Isolde paused, watching the dust motes dance in a ray of sunlight that slanted in through the window. From outside, she could hear the faint drunken buzzing of bees and the throaty trill of a mourning dove’s call.
“Even then, though, I used to follow him everywhere, every chance I got.” She smiled a little again. “I probably drove him to distraction—though he never said so. He used to take me fishing, sometimes, when he’d tim
e off from learning to ride and fight with a sword and all the rest. And he showed me things—how to throw a knife. Catch fish. Build a fire in the woods. That sort of thing.”

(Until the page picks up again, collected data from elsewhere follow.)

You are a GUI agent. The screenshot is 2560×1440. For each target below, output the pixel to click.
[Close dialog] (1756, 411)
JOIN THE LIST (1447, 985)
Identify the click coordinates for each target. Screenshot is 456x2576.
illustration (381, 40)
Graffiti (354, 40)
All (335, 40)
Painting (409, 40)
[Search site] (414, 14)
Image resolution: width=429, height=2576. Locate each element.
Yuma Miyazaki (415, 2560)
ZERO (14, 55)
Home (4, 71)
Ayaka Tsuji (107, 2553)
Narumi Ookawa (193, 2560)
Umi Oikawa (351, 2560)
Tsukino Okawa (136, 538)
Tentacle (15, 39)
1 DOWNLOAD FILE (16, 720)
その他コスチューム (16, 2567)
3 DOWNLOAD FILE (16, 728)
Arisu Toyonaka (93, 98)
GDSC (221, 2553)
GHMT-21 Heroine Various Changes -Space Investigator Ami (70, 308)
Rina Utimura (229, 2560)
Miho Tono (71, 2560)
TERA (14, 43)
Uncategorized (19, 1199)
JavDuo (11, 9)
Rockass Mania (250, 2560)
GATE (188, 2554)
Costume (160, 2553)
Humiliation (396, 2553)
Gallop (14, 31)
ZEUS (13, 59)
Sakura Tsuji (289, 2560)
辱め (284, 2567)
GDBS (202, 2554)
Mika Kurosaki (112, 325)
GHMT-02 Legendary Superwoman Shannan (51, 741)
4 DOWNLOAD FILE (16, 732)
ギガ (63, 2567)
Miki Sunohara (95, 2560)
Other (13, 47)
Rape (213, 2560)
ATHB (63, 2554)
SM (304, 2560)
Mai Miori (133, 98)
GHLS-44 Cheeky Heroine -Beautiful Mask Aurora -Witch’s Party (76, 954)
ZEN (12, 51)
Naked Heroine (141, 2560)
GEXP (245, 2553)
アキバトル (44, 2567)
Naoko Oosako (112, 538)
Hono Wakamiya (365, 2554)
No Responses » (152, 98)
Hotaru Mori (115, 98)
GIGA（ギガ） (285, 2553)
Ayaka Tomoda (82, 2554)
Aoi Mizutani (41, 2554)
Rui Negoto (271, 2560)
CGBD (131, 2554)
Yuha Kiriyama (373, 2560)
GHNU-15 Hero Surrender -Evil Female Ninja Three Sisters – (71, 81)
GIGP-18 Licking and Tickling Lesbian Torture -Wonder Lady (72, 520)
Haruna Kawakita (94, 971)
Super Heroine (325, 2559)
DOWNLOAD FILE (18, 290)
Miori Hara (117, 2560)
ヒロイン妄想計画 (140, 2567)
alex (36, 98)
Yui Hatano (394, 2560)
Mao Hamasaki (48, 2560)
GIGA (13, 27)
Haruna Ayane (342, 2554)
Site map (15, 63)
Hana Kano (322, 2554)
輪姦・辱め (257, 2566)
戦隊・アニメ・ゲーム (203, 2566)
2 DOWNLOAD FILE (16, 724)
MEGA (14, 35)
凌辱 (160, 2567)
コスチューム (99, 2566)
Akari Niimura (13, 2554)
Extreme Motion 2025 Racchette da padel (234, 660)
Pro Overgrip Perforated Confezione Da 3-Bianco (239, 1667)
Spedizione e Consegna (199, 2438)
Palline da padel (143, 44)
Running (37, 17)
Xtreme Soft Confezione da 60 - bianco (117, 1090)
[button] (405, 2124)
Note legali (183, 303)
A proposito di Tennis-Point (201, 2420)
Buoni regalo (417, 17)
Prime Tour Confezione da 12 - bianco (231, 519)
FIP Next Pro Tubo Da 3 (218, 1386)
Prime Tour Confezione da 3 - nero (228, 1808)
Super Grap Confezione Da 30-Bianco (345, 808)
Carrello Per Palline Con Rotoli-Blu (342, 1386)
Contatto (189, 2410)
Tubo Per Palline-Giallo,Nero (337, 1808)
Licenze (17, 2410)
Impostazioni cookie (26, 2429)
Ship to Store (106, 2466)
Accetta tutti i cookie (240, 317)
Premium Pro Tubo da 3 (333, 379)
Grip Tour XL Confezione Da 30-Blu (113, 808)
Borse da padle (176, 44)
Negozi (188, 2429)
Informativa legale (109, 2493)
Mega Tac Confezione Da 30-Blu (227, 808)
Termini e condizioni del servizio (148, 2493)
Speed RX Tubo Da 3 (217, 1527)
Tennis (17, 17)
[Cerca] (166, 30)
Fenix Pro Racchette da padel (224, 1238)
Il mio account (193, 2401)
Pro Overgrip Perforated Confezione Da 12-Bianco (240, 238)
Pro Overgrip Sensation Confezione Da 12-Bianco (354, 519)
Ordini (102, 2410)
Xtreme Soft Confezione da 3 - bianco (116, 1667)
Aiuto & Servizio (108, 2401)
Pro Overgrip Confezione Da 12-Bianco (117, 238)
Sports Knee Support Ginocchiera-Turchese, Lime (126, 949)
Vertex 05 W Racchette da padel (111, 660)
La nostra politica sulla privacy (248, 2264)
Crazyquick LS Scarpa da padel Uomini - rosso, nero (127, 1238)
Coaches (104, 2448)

She stopped as another sudden, knife-sharp memory came back. Herself, nine years old and leaning over the edge of a small fishing skiff, trailing her hand in the water and squealing in surprise when a fish’s slippery, oddly bone-hard mouth nibbled on her fingertips.
“I knew you couldn’t do it,” the brown-haired boy beside her had said.
She’d looked up. “Do what?”
“Keep still long enough for me to actually catch anything.” He tugged one of her braids and grinned. “Now keep quiet, or I’ll throw you over the side and let you swim back to shore.”
Isolde shut her eyes a moment. If she wasn’t yet accustomed to living with memory again, she wasn’t used, either, to the waves of longing for that time each separate remembrance brought. She could dismiss as cowardly the wish that she could go back to safety of the world before the battle at Camlann. What was far harder to dismiss was how much she missed herself, the way she’d been then.
Kian shifted again, as though seeking to ease the strain on his bruised back, and the sound brought her back to the present. “We had our own secret language, too—signs we’d worked out to leave messages for each other with stones or dry branches or leaves, that sort of thing. We even swore a blood oath of friendship. When I was ten and he was twelve. Mostly”—she smiled a bit—“mostly because he said a girl would just be scared sick at the sight of blood, and I wanted to prove I wasn’t afraid.”
She paused, her eyes on her own clasped hands. “We were friends, though—really friends. He was well liked—popular with the other boys. And the men as well, because he was good with a sword. And completely fearless in battle. He’d won that reputation for himself before he was fifteen.” Isolde gave Kian a one-sided smile. “Or completely reckless. Depending on who you ask. I remember once, one battle—he was fighting with my father’s men. They were in a hill fort under siege—no chance of escape—and facing Arthur’s combined forces. And they were outnumbered by at least two to one. They none of them thought they’d live to see another day. And T— Marche’s son, stood up and volunteered to go alone to Arthur’s camp, pretending to be an escaped slave with intelligence to offer about my father’s side.